--- Begin ---
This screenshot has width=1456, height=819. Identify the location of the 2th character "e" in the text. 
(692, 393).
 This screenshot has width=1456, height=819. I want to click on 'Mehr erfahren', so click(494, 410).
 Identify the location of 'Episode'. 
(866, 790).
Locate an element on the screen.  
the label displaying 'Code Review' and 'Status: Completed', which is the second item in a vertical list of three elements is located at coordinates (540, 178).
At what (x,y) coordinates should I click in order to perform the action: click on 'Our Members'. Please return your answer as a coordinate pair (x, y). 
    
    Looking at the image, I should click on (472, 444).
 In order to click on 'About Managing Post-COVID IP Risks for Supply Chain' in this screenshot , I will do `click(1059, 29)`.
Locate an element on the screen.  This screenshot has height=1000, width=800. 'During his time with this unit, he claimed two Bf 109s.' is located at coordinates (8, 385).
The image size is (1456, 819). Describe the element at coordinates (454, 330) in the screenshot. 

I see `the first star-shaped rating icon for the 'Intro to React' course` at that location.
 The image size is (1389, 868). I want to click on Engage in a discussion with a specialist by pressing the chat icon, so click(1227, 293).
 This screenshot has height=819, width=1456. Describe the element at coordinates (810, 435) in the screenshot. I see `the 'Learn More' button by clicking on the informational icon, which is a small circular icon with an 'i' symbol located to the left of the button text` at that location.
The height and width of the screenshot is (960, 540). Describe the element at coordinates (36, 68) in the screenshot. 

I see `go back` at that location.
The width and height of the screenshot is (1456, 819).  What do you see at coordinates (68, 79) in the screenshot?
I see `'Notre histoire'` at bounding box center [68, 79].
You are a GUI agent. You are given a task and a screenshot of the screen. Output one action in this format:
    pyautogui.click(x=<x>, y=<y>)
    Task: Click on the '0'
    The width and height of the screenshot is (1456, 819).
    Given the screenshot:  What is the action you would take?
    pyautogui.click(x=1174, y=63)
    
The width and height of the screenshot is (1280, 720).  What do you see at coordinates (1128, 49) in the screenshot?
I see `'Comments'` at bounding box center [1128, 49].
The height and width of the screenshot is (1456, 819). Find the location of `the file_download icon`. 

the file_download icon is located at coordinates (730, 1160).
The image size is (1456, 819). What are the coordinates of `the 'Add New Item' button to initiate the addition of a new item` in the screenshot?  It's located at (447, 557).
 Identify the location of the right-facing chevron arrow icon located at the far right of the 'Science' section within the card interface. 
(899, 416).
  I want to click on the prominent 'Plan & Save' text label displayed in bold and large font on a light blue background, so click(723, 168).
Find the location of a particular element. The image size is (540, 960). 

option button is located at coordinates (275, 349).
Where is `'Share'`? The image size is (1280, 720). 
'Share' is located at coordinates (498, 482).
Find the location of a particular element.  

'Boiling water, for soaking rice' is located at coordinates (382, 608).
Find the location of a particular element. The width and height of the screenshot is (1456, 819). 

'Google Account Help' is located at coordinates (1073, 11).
--- End ---
AIM
Arrange the lines from the very first one up to and including the line containing "coordinates (8, 385)." as a JSON list of strings, with one string per line and blank lines omitted.

EXERCISE RESPONSE
[
  "This screenshot has width=1456, height=819. Identify the location of the 2th character \"e\" in the text. ",
  "(692, 393).",
  " This screenshot has width=1456, height=819. I want to click on 'Mehr erfahren', so click(494, 410).",
  " Identify the location of 'Episode'. ",
  "(866, 790).",
  "Locate an element on the screen.  ",
  "the label displaying 'Code Review' and 'Status: Completed', which is the second item in a vertical list of three elements is located at coordinates (540, 178).",
  "At what (x,y) coordinates should I click in order to perform the action: click on 'Our Members'. Please return your answer as a coordinate pair (x, y). ",
  "    Looking at the image, I should click on (472, 444).",
  " In order to click on 'About Managing Post-COVID IP Risks for Supply Chain' in this screenshot , I will do `click(1059, 29)`.",
  "Locate an element on the screen.  This screenshot has height=1000, width=800. 'During his time with this unit, he claimed two Bf 109s.' is located at coordinates (8, 385)."
]